Well, I tried listening to my tape of Episode 13 (for the first time in I don’t care to remember how many years!), but my prehistoric tape-recorder plays too slowly and distorts the voices. This reminded me of how I sometimes used to listen to the LOTR tapes on my Walkman back in the 80’s (when I was supposed to have gone to sleep), and the batteries would weaken and cause the characters to talk in very low and slow voices as well. So I used the tape just to ascertain where the episode starts, and then transferred to the last CD from the repackaged version. I just needed to remind myself of the sequence of events.

EPISODE 13: THE GREY HAVENS

Even though this episode contains the scouring and healing of the Shire, in many ways it deals mainly with partings (although the parting from Eomer, Faramir and Eowyn - and a previous parting of Frodo and Arwen - together with Theoden's funeral - took place towards the end of Episode 12, which I can remember ending with “Yes, we will come to Isengard, though I am uneasy as to what we shall find when we come to the tower of Saruman” (or something very close to that) from Gandalf).

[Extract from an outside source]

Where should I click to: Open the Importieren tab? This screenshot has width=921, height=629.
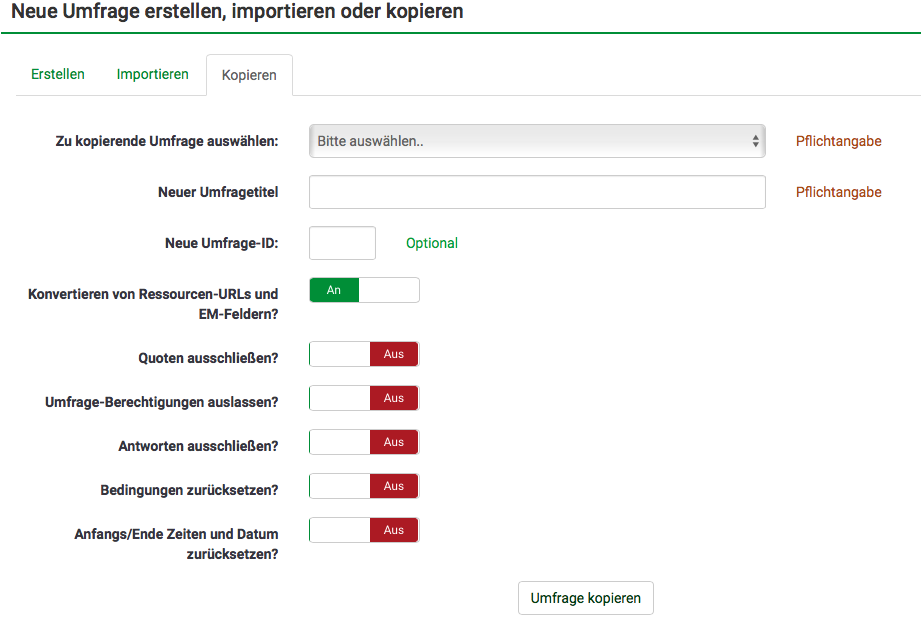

The final episode begins with the words “The Ents have certainly changed this place,” (Pippin’s words, I think). Treebeard and Gandalf converse, and Gandalf comes across as very frustrated that Treebeard has let Saruman go.

Legolas and Gimli confirm that they are about to set off to explore Fangorn on their way home. Aragorn says it is the final parting of the Fellowship. Then come Legolas’s words about how he and Gimli will return and his land will be blessed: “For a while, a month, a hundred years of men.” (In the book, I think this is at some point before the actual parting, and leads Legolas into his song: "To the Sea!") Then another famous line: “We will send word when we may, and some of us may yet meet at times, but I fear that we will not all be gathered together ever again.” Douglas Livingstone's Gimli was definitive, in my opinion, and the warmth in his farewell to Merry and Pippin is the perfect final expression of this: "You should come safe to your own homes now, and I shall not be kept awake for fear of your peril."

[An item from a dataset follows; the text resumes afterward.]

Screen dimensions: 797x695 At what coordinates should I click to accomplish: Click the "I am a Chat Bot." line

These are parting words that I found very moving when I first heard this episode: “Namarie! Nai hiruvalye Valimar! Nai elye hiruva. Namarie!” I think Legolas calls this as he rides off with Gimli, although it sounds as if others are calling the words with him. The others call back "Namarie" to them, in farewell. Just these few words say so much, and so poignantly, about the choices remaining to the Ringbearers. This line was a masterstroke. I can't remember if it's in the book or not at this point - I think it's only at the end of Galadriel's song. Speaking of which, I don't think the dramatisation includes Galadriel at this point (which doesn't really matter, especially as the BBC omit the scene on the way home when they encounter Saruman as a beggar in the wilderness, along with Grima Wormtongue).

Treebeard bids them farewell. Elrond: “When the lands that lie under the earth are lifted up again …. We may meet in the spring.” Treebeard strides off, saying “Hoom hoom,” etc.

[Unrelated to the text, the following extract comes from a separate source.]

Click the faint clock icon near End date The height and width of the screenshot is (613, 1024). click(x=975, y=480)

Pippin mentions the Palantir, and wishes they could have a stone to see all their friends in; Aragorn says he would not want to see what the stone used by Denethor would show him, and he is keeping the other one. Aragorn’s farewell to each person remaining, with his farewell to Frodo last of all.

Narration from Gerard Murphy. Aragorn holds up the Elfstone. Aragorn’s theme.

***
Arrival at the Last Homely House. We hear the elven-hymn “A Elbereth!” again as they approach. Sam says there is something of everything in Rivendell. Frodo says yes, there is, except the Sea. This comes as they are deciding to leave Rivendell in the book, rather than as they approach it.

They go to see Bilbo and tell him about their adventures.

A fortnight passes; Frodo sees there has been a frost in the night and knows that he must go. He speaks with Elrond. He has worked out – or been told - that Elrond bears one of the Three. He says goodbye to Bilbo, who gives gifts to the four hobbits. Bilbo falls asleep after giving pipes to Merry and Pippin and saying “I don’t smoke now,” then wakes up again and asks Frodo what has become of the Ring. He asks Frodo if he will take all his notes and his diary and finish the story in the Red Book.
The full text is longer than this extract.